While this obviously allows administrators to now monitor various system parameters (such as memory or disk space) posted to CloudWatch from within an EC2 instance, what is more significant is that CloudWatch allows the metric to be anything – which means that the metric could be a business metric. This opens up a whole new world of possibilities allowing application programmers to easily monitor metrics such as number of sign-ups, e-commerce sales numbers, number of active sessions, number of defects, submissions of documents – all with a simple API call ! Cloud watch will then automatically track the metric to provide statistics, graphs & alarms. This allows businesses to spot trends and react to events.

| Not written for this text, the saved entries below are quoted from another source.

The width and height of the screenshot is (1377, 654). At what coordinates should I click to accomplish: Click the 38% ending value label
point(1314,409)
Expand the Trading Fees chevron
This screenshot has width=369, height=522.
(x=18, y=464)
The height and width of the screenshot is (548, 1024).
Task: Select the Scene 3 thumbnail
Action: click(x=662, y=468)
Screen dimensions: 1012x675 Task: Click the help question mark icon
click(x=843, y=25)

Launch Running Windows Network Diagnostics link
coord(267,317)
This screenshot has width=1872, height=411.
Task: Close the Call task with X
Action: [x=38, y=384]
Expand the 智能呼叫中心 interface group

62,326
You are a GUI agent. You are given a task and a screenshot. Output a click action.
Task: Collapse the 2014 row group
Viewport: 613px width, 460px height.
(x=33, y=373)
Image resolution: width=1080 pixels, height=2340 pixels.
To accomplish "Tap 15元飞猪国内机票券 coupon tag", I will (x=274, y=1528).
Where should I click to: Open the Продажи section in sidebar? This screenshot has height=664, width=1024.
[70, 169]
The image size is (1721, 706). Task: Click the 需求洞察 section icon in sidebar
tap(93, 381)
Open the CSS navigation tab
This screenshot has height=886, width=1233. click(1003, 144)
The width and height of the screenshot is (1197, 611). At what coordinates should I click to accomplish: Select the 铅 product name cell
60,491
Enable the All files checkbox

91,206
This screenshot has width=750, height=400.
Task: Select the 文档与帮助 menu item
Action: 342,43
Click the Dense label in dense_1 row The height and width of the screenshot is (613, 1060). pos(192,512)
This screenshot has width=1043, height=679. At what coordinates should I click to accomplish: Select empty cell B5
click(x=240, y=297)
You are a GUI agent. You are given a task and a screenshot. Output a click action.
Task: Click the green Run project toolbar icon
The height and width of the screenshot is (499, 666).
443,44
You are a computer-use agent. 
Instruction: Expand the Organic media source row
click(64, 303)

Alarms can be triggered by email or pushed through a queue (Amazon SQS) for further processing and automated handling. This powerful new feature of CloudWatch scales automatically and provides new ways for programmers to quickly (and painlessly) plugin an excellent monitoring and alerting system into business applications. For example an interesting business case to develop will be to automatically scale up or down the Google AdSense budget linked to actual conversions happening.
Amazon continues to push the edge of innovation infrastructure and is keeping itself to building simple blocks which can be used in interesting combinations by endusers. Two cheers to that!